We're working to replace the old Linux version of dtSearch with
Lucene/Solr, using the http requests for our perl side and java for
the indexing.
   
The functionality that is causing the most problems is the
highlighting since we're not storing the text in solr (only
indexing) and we need to highlight an image file (ocr) so what we
really need is to request from solr the word indexes of the
matches, we then tie this up to the ocr image and create html boxes
to do the highlighting.
  
   This isn't possible with Solr out-of-the-box.  Also, the usual
   methods for highlighting won't work because Solr typically re-
   analyzes the raw text to find the appropriate highlighting points.
   However, it shouldn't be too hard to come up with a custom solution.

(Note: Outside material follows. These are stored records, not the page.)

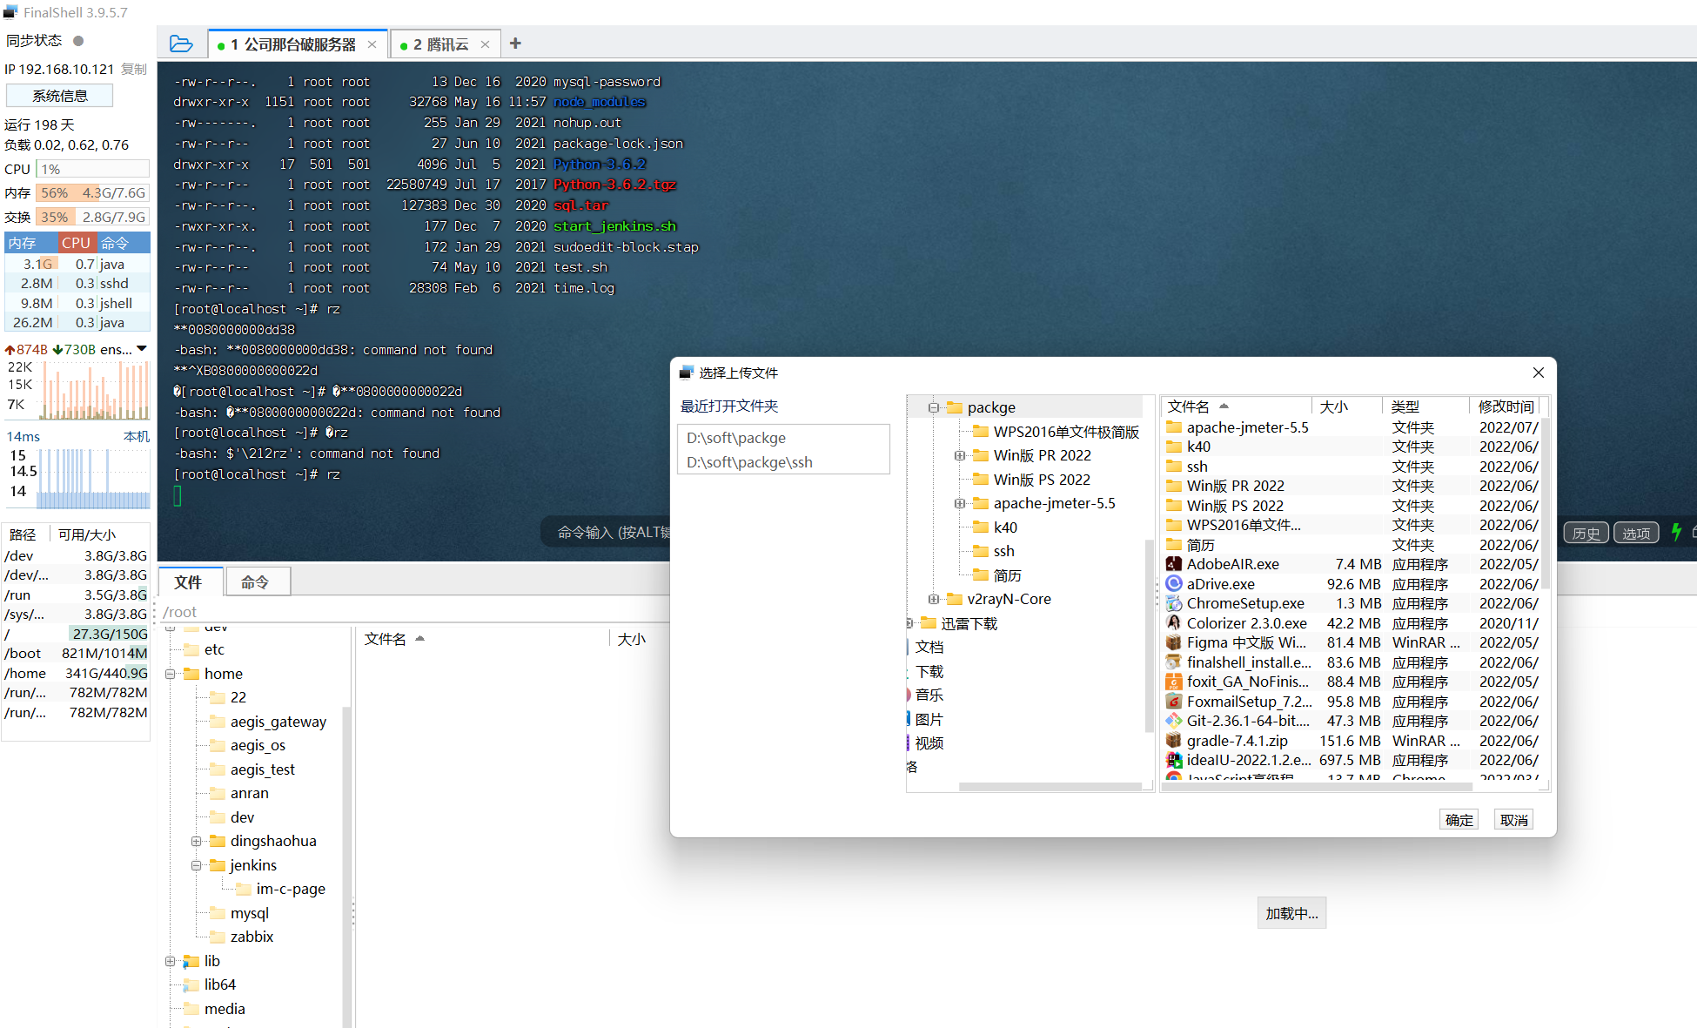The image size is (1697, 1028).
Task: Collapse the jenkins folder in the remote tree
Action: [196, 865]
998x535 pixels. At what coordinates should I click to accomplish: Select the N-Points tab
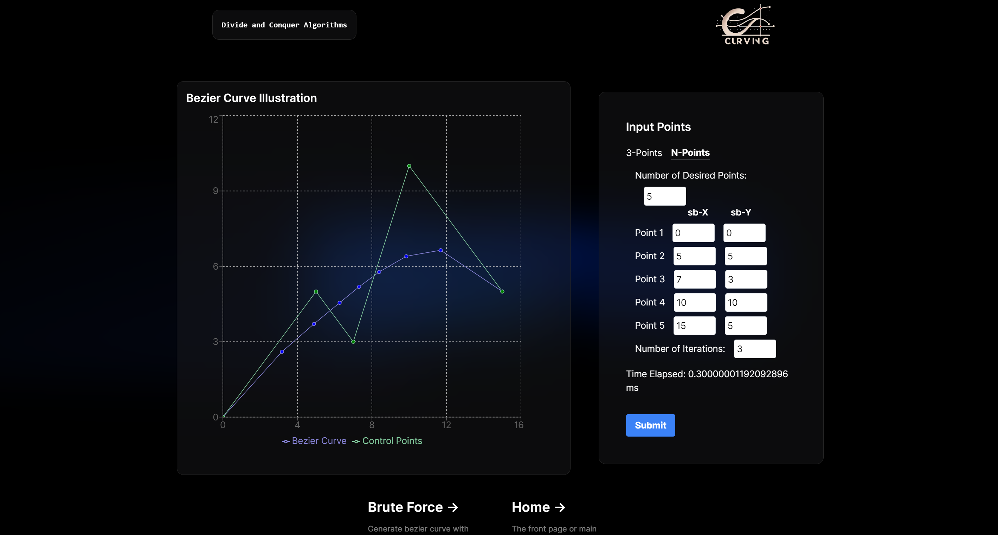[x=690, y=153]
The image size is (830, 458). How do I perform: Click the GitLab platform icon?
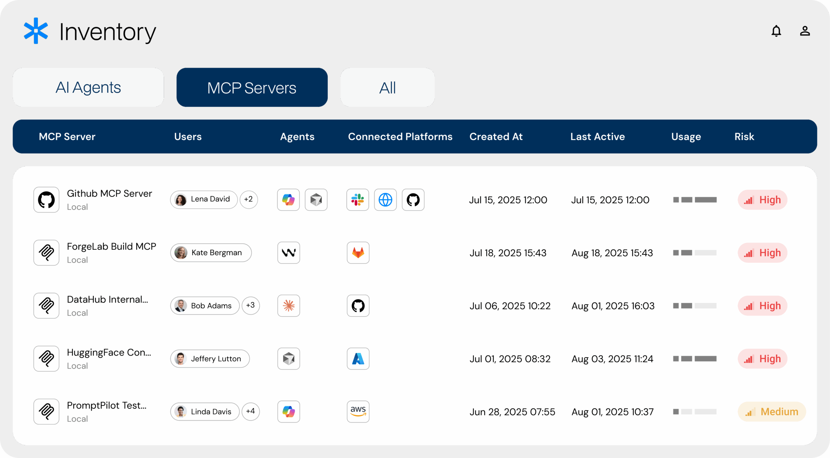pyautogui.click(x=358, y=253)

   You can tell lucene to store token offsets using TermVectors
   (configurable via schema.xml).  Then you can customize the request
   handler to return the token offsets (and/or positions) by retrieving
   the TVs.
  
The text is also multi page, each page is seperated by Ctrl-L page
breaks, should we handle the paging out selves or can Solr tell use
which page the match happened on too?
  
   Again, not automatically.  However, if you wrote an analyzer that
   bumped up the position increment of tokens every time a new page was
   found (to, say the next multiple of 1000), then you infer the
   matching page by the token position.
  
   cheers,
   -Mike